# Passage shown start

Nor is it a time to skimp on the details and presentation. Too many of these cover letters are one paragraph of general sentiments about being interested in something something, followed by a list of bullet-points that aren't so much relevant qualifications but rather every activity in which the applicant ever partook.
"I take time to grasp issues, people, and their sensitivities and, yet, have been rapid in implementing..." This has to be one of my favorite sentences, ever. You take time to "grasp people"? We don't want that! That would be very bad for us, in fact! I got your people for graspin'...right here!
How about the person who ended the cover letter with "I look forward to this opportunity with the University of Massachusetts at Boston." D'oh!!
CVs. CVs, people. It's not a fucking laundry list -- it's a customized and customizable snapshot of what you've done that fits the description sent out by the people you want to hire you. I don't fucking care that you write plays in your spare time, or that you once gave a lecture at Rangpur University on women in science in the States, or even that you are single. Yes, some people's CVs actually have a place for marital status, despite the fact that it is completely fucking illegal for us to consider that in hiring! One person put a social security number on the CV. Another wrote down hobbies, like hiking and rock climbing.
Vice. Chancellor. For. ...oh, fuck it.
And what is it about scientists that makes it OK for them to publish the same paper 8 times and call it 8 different publications? Set aside for a moment that nobody in the sciences works alone (I count an average of 4 co-authors on each paper), but why do they think that a list of 100, 200, or 300 "publications" will be any more impressive than an historians' list of 10? The act of publishing has been rendered meaningless by this idiocy. No one, I am now certain, reads any of these articles, because clearly the whole point is just to crank out 25 a year so you can have a 49-page CV, one page for every year of your life.
Finally, why are a significant number of these applicants obsessed with the Department of Defense -- to the point they think mentioning that their first priority, as VCR, would be to enhance the university's ties to DoD? Um...why the fuck would we want that? This isn't a shell company or some front for your bullshit DARPA computer project, or your ion warfare lab, or your protocol to train dogs to hold bees in their mouths.
Not a single representative of the humanities applied for this job. I miss those flakes.

# Passage shown end
# Data supplied start

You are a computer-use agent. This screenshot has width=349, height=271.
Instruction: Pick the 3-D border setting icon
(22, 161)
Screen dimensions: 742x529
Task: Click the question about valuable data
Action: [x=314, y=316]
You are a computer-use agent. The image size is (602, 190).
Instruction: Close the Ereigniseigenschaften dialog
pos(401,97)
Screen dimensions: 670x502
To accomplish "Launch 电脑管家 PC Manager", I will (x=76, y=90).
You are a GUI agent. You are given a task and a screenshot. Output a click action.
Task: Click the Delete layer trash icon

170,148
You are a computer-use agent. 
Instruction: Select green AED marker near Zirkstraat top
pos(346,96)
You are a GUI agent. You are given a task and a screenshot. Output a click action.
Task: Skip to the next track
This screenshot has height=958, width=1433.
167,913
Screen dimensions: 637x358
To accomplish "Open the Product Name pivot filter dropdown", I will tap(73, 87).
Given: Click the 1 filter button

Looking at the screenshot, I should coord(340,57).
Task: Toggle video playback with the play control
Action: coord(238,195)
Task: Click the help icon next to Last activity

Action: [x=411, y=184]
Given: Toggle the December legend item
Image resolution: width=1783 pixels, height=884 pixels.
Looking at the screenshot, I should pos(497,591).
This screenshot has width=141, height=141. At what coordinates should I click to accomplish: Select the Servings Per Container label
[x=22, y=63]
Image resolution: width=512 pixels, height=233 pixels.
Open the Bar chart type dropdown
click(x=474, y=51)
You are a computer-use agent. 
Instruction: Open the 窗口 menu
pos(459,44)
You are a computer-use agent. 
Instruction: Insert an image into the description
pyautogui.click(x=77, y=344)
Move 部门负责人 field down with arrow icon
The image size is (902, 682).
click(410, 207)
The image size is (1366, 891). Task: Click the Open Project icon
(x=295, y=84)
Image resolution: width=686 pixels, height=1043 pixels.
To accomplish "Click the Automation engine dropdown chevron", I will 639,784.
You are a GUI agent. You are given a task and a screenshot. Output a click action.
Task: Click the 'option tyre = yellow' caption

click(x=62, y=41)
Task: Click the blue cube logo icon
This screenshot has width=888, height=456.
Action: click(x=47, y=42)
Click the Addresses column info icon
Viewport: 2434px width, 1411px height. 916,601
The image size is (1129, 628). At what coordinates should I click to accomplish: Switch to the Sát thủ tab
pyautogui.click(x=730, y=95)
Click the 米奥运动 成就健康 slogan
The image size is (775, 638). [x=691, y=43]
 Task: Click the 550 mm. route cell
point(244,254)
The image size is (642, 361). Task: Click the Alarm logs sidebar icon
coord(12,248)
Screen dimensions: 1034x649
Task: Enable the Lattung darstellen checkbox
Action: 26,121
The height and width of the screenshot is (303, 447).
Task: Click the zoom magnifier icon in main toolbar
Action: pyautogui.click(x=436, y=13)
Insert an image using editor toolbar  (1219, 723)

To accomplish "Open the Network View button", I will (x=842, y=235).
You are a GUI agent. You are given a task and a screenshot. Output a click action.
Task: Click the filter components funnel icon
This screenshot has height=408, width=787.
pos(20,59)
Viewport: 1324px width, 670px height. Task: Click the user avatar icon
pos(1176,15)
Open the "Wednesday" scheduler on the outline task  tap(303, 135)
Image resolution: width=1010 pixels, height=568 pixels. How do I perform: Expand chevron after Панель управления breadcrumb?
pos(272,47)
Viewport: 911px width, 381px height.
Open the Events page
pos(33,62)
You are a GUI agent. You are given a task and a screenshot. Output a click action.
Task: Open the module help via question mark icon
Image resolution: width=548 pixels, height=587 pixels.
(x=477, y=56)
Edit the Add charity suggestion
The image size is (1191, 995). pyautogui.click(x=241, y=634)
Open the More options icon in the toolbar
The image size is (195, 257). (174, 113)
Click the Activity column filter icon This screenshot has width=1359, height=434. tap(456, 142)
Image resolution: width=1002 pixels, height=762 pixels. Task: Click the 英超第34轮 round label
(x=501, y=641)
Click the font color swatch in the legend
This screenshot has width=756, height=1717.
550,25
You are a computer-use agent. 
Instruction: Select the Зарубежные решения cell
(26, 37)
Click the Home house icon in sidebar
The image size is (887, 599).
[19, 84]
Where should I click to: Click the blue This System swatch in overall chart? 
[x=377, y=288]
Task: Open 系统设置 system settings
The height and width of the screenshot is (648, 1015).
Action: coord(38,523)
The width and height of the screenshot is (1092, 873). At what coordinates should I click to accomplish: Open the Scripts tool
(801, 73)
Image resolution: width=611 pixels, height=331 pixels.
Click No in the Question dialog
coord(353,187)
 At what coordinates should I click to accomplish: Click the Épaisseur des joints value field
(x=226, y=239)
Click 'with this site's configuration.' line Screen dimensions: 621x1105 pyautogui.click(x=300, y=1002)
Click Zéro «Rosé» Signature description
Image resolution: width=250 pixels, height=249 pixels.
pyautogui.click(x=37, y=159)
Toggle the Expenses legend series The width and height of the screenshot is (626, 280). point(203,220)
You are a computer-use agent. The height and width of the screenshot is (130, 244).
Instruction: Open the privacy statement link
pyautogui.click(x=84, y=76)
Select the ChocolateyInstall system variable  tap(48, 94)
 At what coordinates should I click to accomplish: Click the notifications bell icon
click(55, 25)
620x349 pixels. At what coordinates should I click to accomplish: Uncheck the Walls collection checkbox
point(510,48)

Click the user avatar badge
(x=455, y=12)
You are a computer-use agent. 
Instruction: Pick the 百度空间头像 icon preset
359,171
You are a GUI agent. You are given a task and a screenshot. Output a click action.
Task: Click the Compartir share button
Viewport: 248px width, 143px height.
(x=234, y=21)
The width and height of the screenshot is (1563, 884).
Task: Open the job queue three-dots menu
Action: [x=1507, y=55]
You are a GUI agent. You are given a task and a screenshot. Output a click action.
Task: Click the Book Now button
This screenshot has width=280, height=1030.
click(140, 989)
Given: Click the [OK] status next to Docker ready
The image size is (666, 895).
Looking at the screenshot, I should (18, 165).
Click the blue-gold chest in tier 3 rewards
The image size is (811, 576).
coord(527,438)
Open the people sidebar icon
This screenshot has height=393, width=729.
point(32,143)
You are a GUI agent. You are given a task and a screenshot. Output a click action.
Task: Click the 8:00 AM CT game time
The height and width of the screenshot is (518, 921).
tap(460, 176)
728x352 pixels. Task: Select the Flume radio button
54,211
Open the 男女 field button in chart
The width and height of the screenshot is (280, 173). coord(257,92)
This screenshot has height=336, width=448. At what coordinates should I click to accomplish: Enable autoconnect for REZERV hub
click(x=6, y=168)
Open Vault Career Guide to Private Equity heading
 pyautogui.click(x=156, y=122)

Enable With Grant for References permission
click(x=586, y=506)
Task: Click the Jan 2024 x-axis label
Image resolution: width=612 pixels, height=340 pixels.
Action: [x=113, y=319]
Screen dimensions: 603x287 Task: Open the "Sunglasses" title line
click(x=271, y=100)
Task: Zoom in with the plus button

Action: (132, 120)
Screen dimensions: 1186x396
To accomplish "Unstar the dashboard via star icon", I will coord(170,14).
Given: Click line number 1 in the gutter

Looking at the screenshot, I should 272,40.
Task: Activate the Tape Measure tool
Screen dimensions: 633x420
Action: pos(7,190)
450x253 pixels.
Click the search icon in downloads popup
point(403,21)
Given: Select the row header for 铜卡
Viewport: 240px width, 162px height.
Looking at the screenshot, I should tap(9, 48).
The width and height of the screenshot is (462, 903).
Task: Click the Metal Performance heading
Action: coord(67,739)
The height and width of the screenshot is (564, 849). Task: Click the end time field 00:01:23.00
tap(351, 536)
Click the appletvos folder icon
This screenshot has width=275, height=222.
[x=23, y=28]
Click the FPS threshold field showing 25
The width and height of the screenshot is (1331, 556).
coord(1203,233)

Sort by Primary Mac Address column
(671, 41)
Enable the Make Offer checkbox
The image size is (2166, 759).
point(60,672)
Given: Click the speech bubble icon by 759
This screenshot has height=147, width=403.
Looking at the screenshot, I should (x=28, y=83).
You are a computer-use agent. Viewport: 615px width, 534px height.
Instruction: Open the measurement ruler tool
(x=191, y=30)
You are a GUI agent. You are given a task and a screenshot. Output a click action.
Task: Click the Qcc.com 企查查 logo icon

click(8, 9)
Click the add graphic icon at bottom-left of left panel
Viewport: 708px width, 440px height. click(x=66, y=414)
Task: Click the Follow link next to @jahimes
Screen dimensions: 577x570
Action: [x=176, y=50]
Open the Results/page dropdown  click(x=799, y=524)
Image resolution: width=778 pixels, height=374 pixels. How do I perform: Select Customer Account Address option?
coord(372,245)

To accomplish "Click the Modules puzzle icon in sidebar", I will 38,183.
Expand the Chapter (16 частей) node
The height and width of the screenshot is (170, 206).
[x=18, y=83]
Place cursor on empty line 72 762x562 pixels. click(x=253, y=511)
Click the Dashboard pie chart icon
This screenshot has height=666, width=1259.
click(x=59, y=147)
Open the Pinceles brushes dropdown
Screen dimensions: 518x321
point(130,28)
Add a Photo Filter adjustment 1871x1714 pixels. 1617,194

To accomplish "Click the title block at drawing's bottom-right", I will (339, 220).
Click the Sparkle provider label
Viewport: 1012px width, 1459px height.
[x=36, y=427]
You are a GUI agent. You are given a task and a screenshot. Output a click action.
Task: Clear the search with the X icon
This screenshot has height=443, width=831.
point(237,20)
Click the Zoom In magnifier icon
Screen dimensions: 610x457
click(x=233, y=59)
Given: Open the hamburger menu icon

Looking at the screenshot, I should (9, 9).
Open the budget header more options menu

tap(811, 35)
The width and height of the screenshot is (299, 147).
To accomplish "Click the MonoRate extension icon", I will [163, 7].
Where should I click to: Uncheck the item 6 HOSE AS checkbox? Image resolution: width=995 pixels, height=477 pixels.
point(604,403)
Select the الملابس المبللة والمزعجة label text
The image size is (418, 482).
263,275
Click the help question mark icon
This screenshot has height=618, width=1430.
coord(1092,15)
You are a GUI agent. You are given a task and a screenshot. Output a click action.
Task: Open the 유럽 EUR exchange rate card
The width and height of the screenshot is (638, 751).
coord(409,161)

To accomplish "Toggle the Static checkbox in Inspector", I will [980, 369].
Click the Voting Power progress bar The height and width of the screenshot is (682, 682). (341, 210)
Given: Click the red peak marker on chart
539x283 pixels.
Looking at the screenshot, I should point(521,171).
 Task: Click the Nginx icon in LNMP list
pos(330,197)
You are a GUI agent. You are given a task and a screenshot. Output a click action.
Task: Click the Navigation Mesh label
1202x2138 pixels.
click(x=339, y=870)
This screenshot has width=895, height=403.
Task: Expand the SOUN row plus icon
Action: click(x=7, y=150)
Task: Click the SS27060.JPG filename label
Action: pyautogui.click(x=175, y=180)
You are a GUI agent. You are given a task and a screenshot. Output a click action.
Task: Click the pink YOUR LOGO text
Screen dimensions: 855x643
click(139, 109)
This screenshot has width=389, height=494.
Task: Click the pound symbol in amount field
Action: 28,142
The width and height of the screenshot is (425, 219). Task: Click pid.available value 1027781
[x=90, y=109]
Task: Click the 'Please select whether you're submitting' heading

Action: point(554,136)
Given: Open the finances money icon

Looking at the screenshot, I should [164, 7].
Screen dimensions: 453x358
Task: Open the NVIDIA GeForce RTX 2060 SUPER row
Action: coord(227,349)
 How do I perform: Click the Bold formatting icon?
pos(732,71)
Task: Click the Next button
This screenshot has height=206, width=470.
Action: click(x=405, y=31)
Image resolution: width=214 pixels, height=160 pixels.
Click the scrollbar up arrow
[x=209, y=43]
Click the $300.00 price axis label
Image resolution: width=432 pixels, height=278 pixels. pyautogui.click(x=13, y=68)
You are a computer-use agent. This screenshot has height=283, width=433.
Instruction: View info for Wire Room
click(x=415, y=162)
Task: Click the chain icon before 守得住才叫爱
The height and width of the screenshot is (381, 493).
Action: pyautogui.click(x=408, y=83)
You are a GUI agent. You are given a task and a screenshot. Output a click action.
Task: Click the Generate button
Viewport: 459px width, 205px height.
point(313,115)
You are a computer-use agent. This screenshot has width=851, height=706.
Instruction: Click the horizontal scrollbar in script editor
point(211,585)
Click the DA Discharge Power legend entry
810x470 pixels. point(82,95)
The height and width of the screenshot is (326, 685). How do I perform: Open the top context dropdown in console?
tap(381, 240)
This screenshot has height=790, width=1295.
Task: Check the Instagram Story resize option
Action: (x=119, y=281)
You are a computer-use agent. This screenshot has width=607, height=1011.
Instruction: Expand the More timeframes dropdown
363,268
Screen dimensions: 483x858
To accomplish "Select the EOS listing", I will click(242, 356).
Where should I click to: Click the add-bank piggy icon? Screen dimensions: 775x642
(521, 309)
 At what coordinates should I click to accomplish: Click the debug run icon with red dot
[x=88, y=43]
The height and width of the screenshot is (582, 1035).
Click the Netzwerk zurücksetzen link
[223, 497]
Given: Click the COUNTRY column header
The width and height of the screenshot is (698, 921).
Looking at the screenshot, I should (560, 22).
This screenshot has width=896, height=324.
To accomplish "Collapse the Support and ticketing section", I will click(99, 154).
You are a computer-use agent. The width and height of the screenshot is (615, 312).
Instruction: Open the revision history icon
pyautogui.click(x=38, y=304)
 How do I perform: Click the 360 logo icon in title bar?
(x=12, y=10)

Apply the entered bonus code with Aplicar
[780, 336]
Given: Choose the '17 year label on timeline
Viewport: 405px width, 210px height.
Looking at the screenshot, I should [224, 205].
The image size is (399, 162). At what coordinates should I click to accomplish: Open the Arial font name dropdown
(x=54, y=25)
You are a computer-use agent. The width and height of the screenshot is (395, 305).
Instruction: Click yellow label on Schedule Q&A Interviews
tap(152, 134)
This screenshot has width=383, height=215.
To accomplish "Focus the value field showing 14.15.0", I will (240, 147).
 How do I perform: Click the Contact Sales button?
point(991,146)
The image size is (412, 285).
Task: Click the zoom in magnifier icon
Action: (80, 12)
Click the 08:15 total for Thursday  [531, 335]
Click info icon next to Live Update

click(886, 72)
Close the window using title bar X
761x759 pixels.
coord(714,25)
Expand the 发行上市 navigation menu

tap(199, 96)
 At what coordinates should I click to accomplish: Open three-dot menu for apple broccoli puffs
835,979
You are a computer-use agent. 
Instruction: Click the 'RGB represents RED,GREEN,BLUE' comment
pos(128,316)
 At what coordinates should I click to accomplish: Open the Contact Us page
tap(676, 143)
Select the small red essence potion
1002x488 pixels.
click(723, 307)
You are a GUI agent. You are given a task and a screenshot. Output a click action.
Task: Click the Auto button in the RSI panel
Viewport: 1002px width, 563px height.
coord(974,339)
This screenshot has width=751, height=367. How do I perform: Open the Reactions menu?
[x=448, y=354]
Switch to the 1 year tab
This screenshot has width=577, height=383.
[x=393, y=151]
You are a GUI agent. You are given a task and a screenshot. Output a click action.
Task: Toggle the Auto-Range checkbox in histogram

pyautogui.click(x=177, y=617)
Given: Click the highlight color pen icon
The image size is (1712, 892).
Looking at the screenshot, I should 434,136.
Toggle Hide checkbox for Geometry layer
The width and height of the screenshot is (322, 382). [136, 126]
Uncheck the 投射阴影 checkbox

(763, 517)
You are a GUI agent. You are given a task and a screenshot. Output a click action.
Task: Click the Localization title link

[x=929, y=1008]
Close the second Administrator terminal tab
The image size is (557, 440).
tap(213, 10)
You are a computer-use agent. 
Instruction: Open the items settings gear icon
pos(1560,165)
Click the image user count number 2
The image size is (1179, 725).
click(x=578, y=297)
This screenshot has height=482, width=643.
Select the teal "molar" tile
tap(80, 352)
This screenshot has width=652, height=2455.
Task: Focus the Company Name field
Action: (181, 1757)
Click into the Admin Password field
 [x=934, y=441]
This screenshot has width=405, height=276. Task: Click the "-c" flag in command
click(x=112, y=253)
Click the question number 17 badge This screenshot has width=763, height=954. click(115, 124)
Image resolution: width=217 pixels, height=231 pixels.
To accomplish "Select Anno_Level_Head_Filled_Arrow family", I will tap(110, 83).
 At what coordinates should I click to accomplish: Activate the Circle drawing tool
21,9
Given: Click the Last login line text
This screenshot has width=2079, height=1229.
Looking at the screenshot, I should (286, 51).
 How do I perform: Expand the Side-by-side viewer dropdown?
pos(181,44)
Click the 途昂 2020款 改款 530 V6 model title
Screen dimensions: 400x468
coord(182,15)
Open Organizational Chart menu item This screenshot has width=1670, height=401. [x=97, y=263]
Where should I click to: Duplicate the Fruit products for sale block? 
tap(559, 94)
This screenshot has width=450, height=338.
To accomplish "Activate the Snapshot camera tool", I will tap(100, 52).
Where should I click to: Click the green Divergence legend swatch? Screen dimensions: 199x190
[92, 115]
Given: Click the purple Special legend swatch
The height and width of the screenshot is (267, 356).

# Data supplied end

▶ Short exercise 1
Reproduce the passage on job applicants word for word from "Vice. Chancellor. For." to "of your life.".
▶ Short exercise 2
Using the passage on job applicants, answer each of these:
(a) Which university did one applicant name at the end of a cover letter?
(b) What average number of co-authors per paper does the writer count?
(c) Which field had not a single representative apply for the job?
The records are separate material and have no connection to the passage on job applicants.

▶ Task answer 1
Vice. Chancellor. For. ...oh, fuck it.
And what is it about scientists that makes it OK for them to publish the same paper 8 times and call it 8 different publications? Set aside for a moment that nobody in the sciences works alone (I count an average of 4 co-authors on each paper), but why do they think that a list of 100, 200, or 300 "publications" will be any more impressive than an historians' list of 10? The act of publishing has been rendered meaningless by this idiocy. No one, I am now certain, reads any of these articles, because clearly the whole point is just to crank out 25 a year so you can have a 49-page CV, one page for every year of your life.

▶ Task answer 2
(a) The University of Massachusetts at Boston
(b) 4
(c) The humanities